Thiago Miranda, elo entre Master e “Dark Horse”, é alvo da PF em nova fase da Compliance Zero

A Polícia Federal deflagrou, na manhã desta quinta-feira (9/7), a 10ª fase da Operação Compliance Zero, cumprindo dois mandados de busca e apreensão em Brasília, expedidos pelo Supremo Tribunal Federal. O principal alvo é o publicitário Thiago Miranda, fundador da agência Mithi, investigado por suposta participação em esquema de ataques digitais coordenados contra o Banco Central e por possível envolvimento em organização criminosa com múltiplas frentes de atuação ilegal.

PF deflagra 10ª fase da Operação Compliance Zero

Na manhã desta quinta-feira (9/7), a Polícia Federal deflagrou a 10ª fase da Operação Compliance Zero. Por determinação do Supremo Tribunal Federal, dois mandados de busca e apreensão foram cumpridos em Brasília, tendo como principal alvo o publicitário Thiago Miranda, fundador da agência Mithi, também conhecida como Miranda Comunicação.

A operação chega à sua décima fase investigando o que a PF descreve como uma suposta atuação coordenada em redes sociais voltada a comprometer a credibilidade do Banco Central do Brasil. O fato de os mandados terem sido expedidos pelo STF indica que a investigação tramita na mais alta corte do país, o que aponta para a gravidade e a abrangência do que está sendo apurado.

As acusações contra Thiago Miranda e a organização criminosa

A investigação não se limita aos ataques digitais ao Banco Central. Segundo a Polícia Federal, as apurações também miram a existência de uma possível organização criminosa suspeita de intimidar jornalistas, monitorar ilegalmente pessoas ligadas a autoridades públicas, obter informações sigilosas de forma indevida e adotar medidas para interferir em investigações criminais em andamento. O escopo é amplo: vai da desinformação financeira à perseguição sistemática da imprensa.

O nome de Thiago Miranda aparece em mais de uma frente. Além de ser apontado como alvo central da operação, ele intermediou, segundo apuração da Fonte 1, a negociação que levou o empresário Daniel Vorcaro a investir R$ 62 milhões no filme Dark Horse, produção sobre o ex-presidente Jair Bolsonaro. A conexão entre esse episódio e a investigação em curso não foi detalhada pela PF, mas a proximidade entre o publicitário, o financiamento do filme e a rede investigada é um elemento que as apurações deverão esclarecer.

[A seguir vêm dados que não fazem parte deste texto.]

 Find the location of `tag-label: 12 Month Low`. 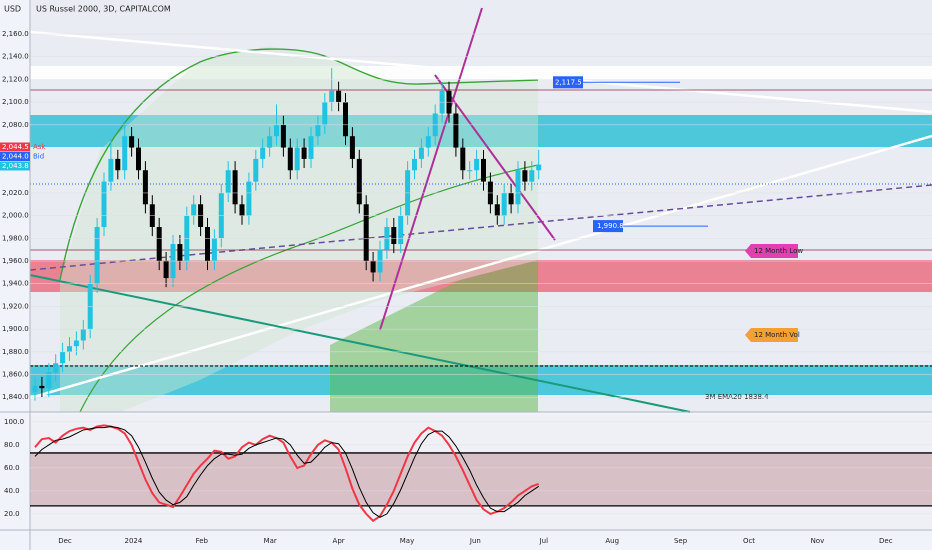

tag-label: 12 Month Low is located at coordinates (778, 251).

A suspeita de interferência em investigações criminais é um dos aspectos mais graves do que está sendo apurado. Se confirmada, configura não apenas um crime autônomo, mas um indicativo de que a organização teria agido ativamente para se proteger de responsabilização, o que amplia o potencial de desdobramentos judiciais.

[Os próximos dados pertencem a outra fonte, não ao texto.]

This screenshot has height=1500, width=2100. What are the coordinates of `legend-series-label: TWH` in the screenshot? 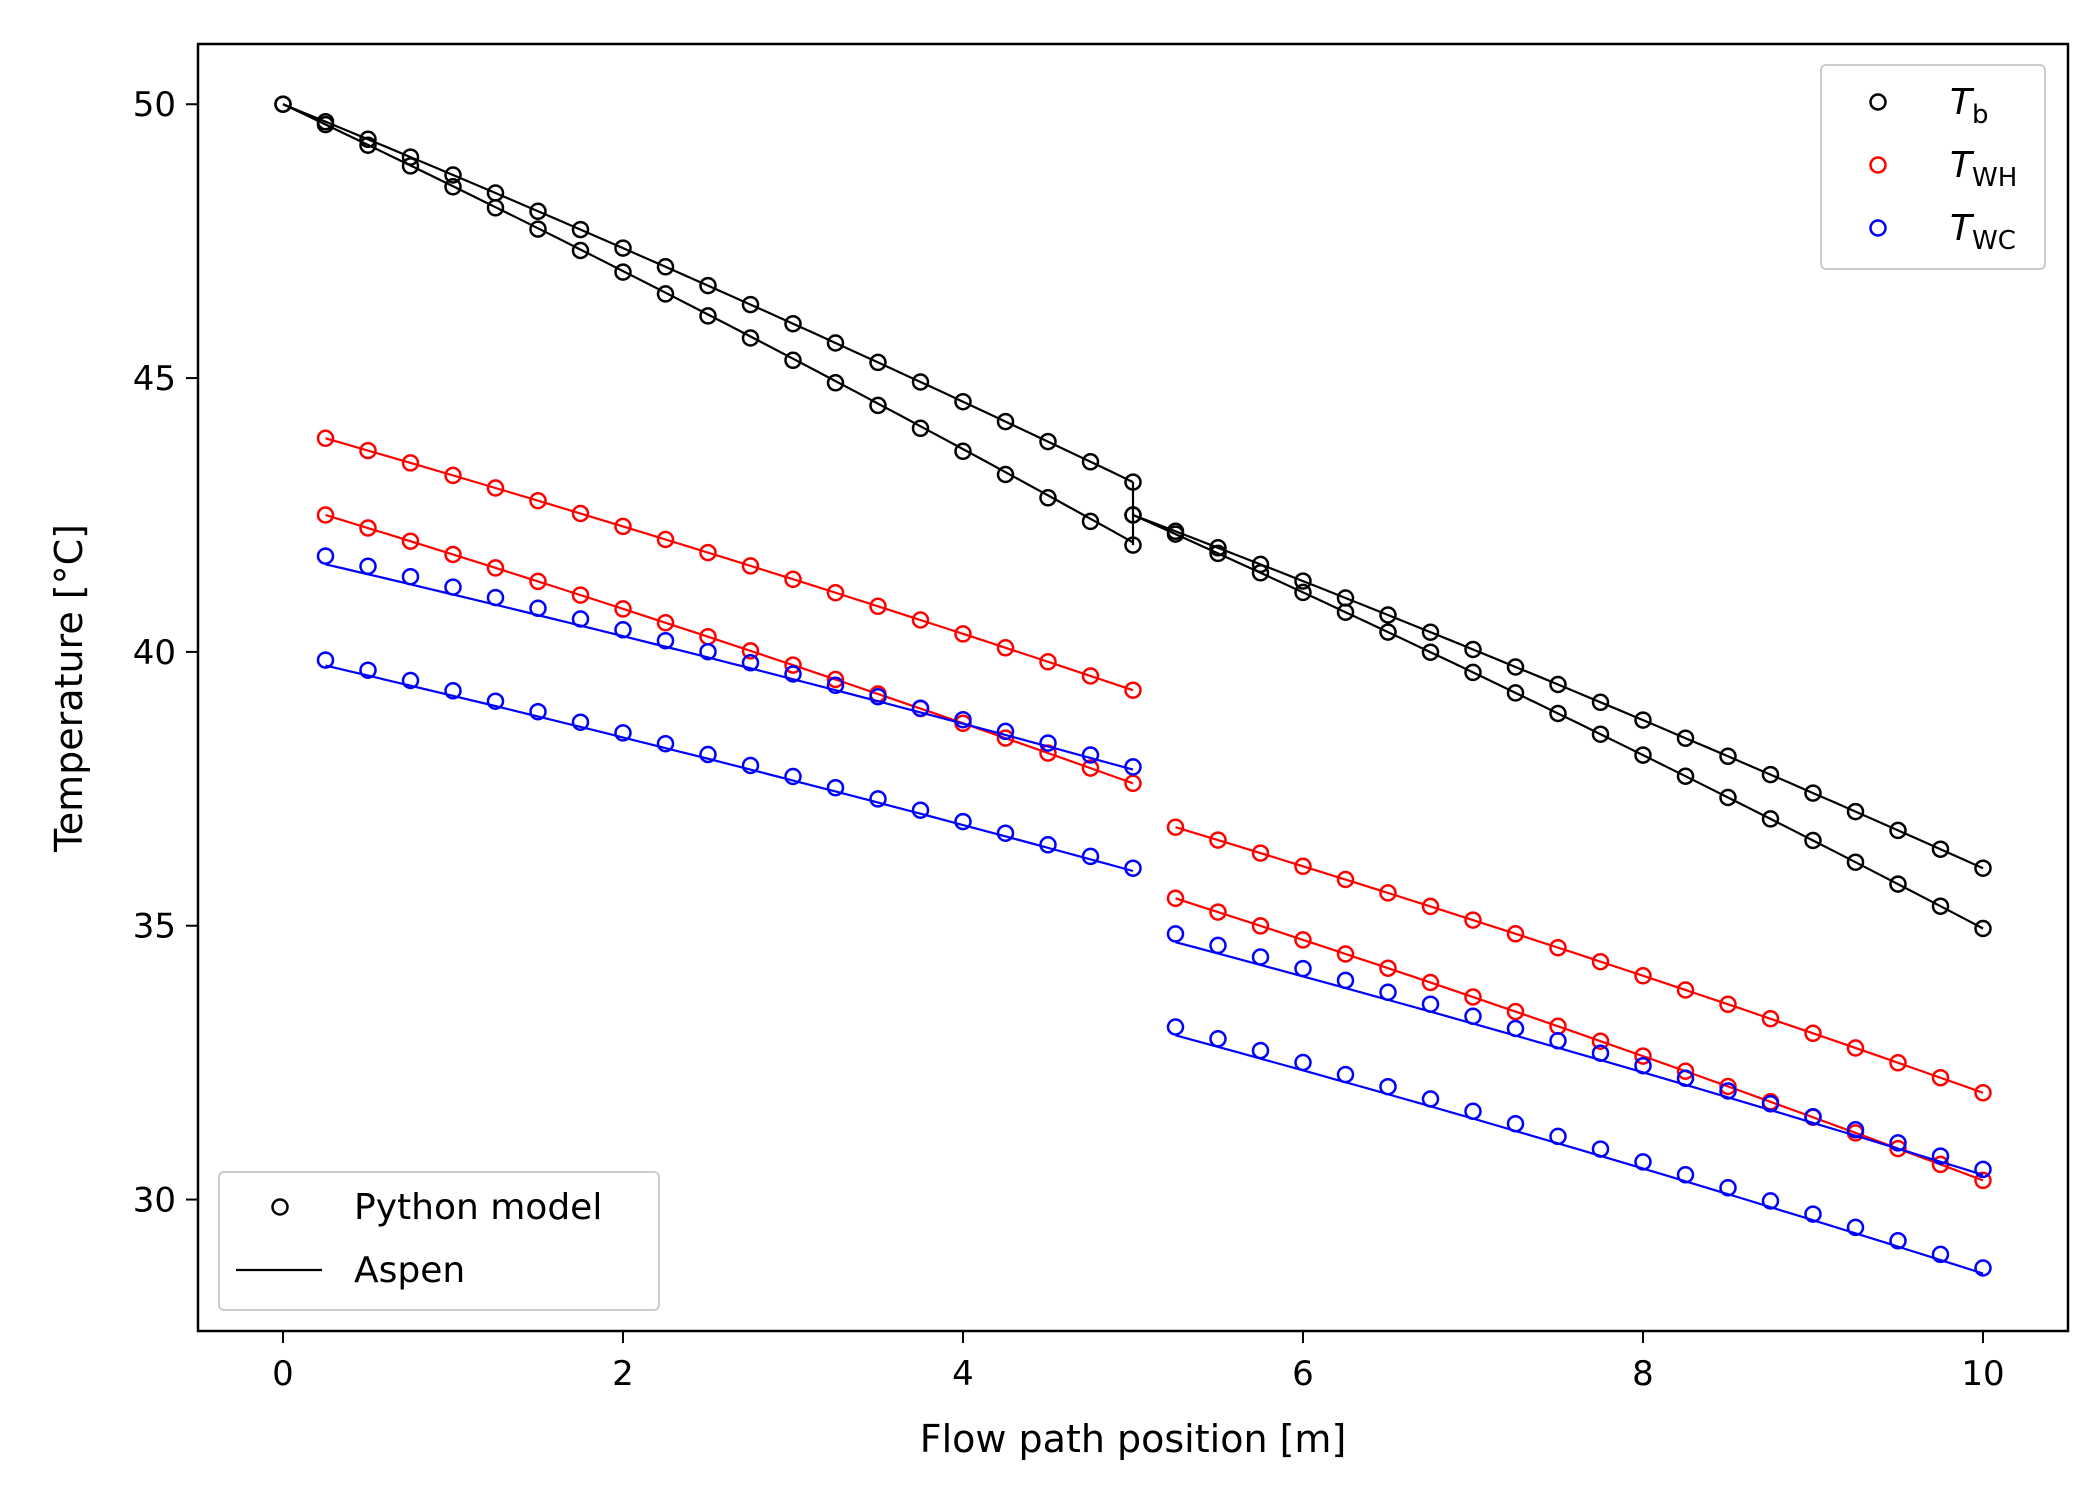 It's located at (1984, 169).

Implicações e próximos passos da investigação

A Polícia Federal indicou que os fatos investigados podem configurar, em tese, crimes contra o sistema financeiro nacional, organização criminosa e embaraço à investigação de organização criminosa. A lista não para aí: outras infrações relacionadas à violação de dados e de dispositivos informáticos também estão no escopo das apurações, o que sugere que parte das condutas investigadas teria ocorrido por meios digitais.

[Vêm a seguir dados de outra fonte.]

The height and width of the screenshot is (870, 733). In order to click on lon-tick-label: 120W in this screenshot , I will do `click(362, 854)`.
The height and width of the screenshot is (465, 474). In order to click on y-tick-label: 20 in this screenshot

A corporação informou que as investigações continuam com o objetivo de esclarecer a atuação do grupo e identificar todos os envolvidos. A realização de buscas e apreensões nesta fase indica que a PF busca reunir novos elementos materiais, como equipamentos, documentos e registros digitais, que possam avançar na compreensão da estrutura e do alcance da organização investigada. Com dez fases concluídas, a Operação Compliance Zero demonstra que a investigação é de longa duração e ainda não chegou ao fim.